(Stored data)
#####

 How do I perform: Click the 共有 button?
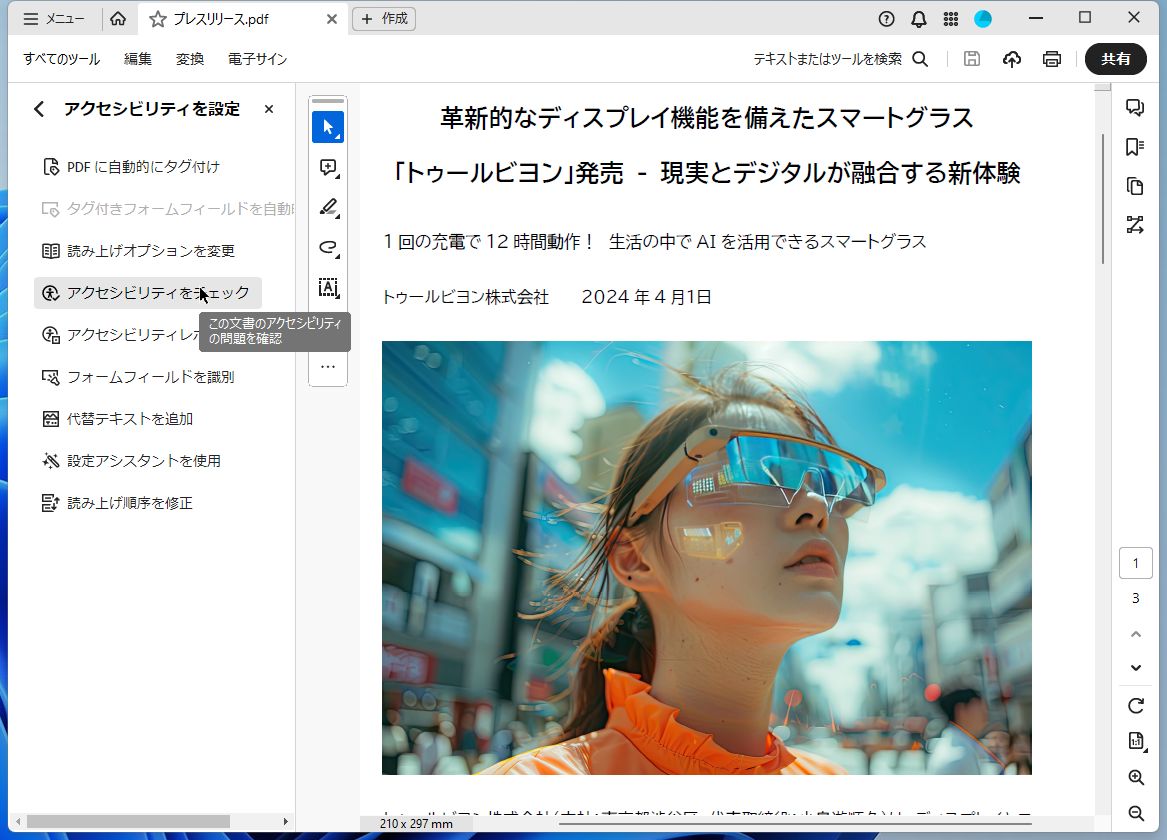click(1115, 59)
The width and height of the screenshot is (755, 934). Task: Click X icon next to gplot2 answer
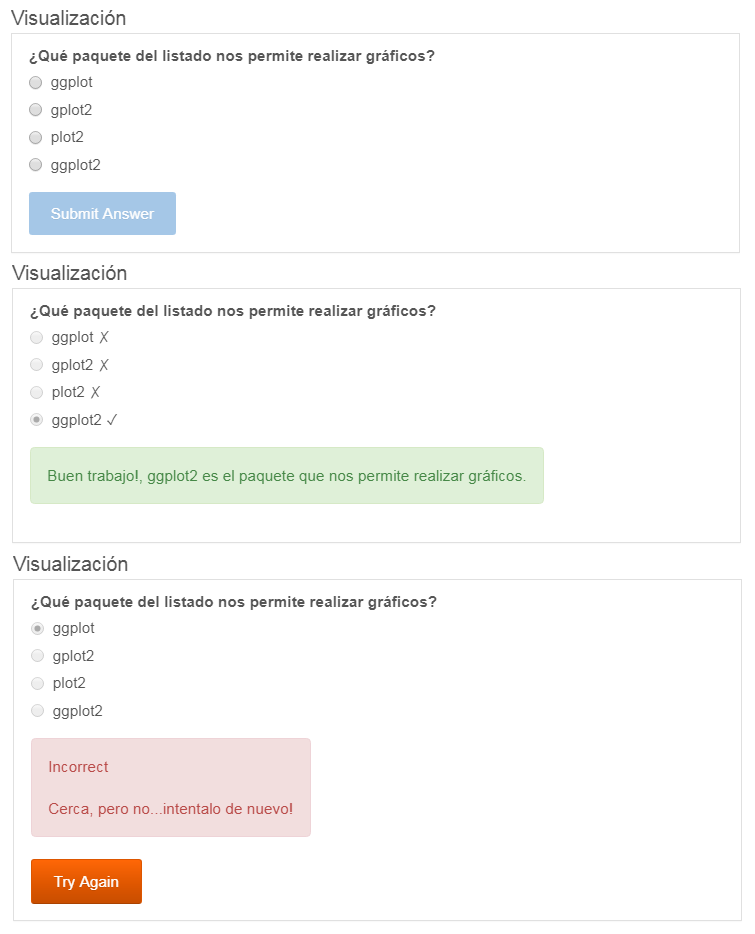coord(104,365)
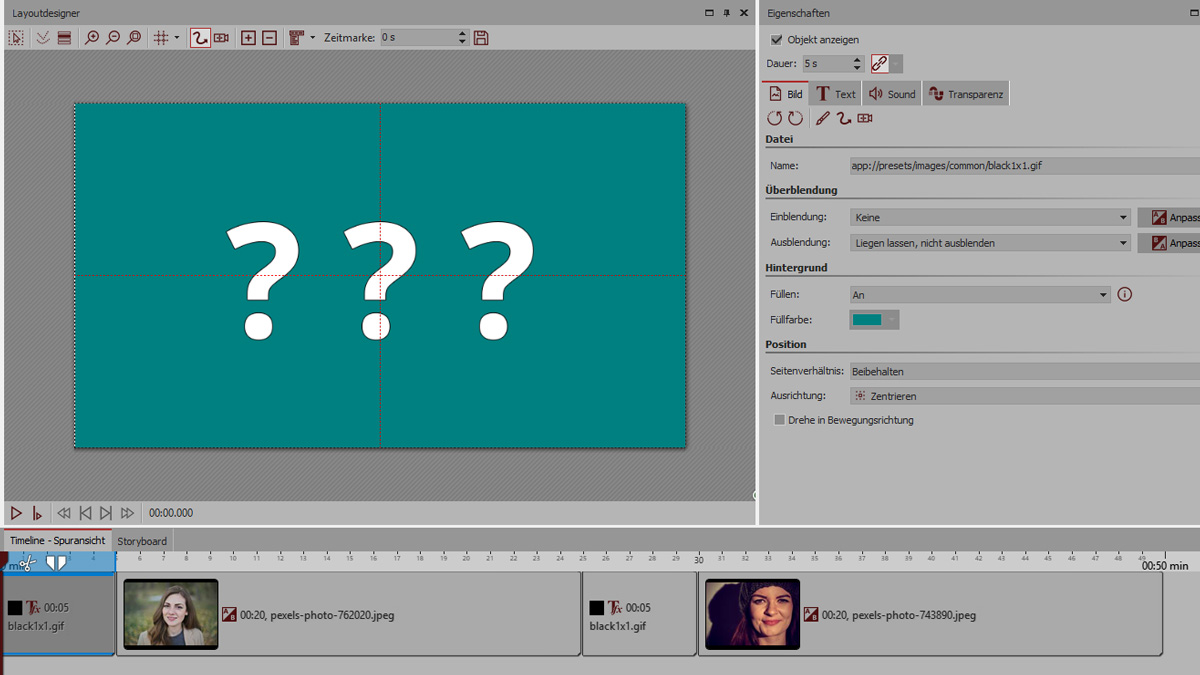This screenshot has height=675, width=1200.
Task: Enable Drehe in Bewegungsrichtung checkbox
Action: coord(779,420)
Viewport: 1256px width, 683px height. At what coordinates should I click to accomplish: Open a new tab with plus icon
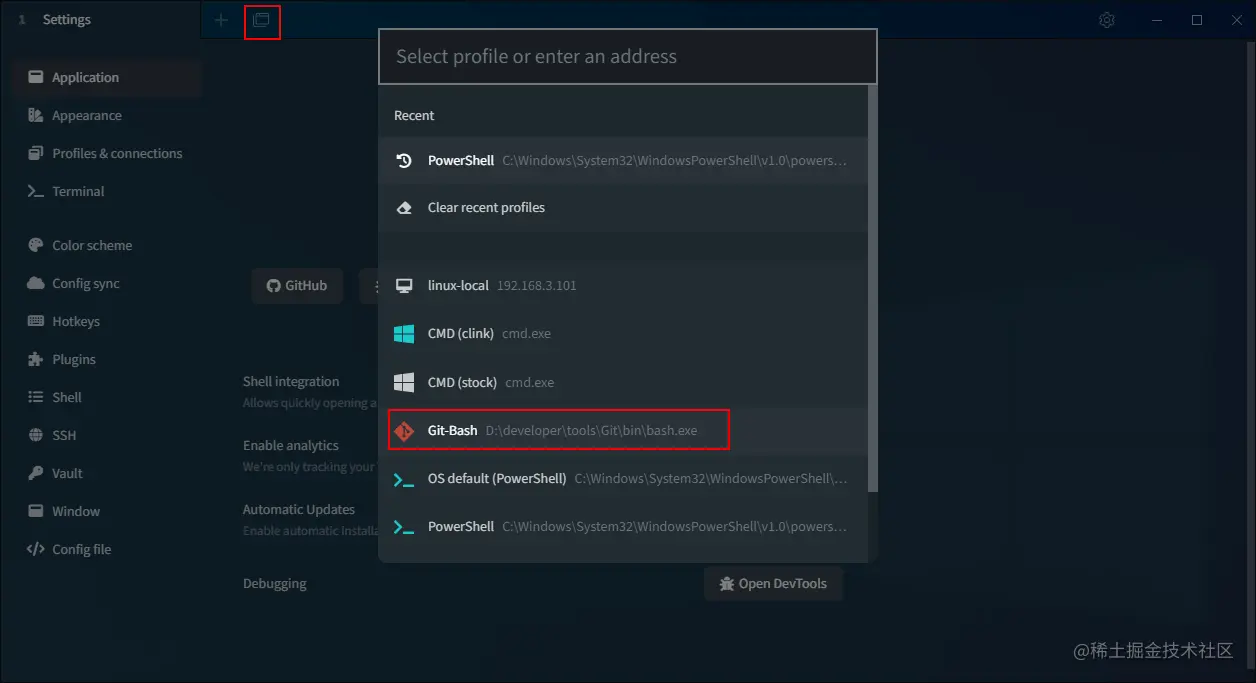point(221,20)
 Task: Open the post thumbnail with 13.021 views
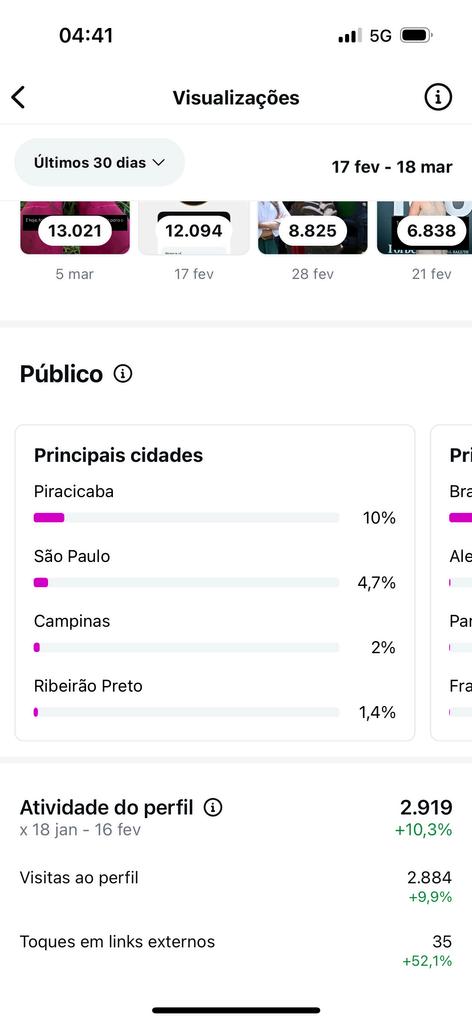(x=75, y=228)
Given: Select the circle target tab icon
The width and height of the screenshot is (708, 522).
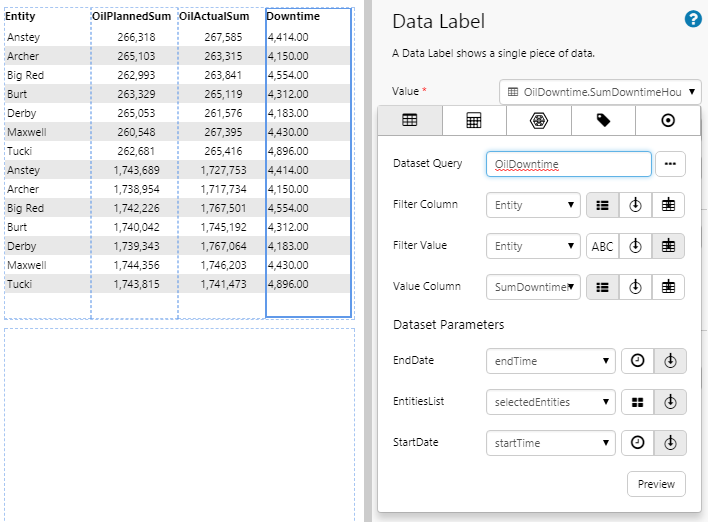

#####

The pictures stay out; repeat exactly the lines from the one with "Given: Select the circle target tab icon" to the end of the entries above, and nothing else.

Given: Select the circle target tab icon
The width and height of the screenshot is (708, 522).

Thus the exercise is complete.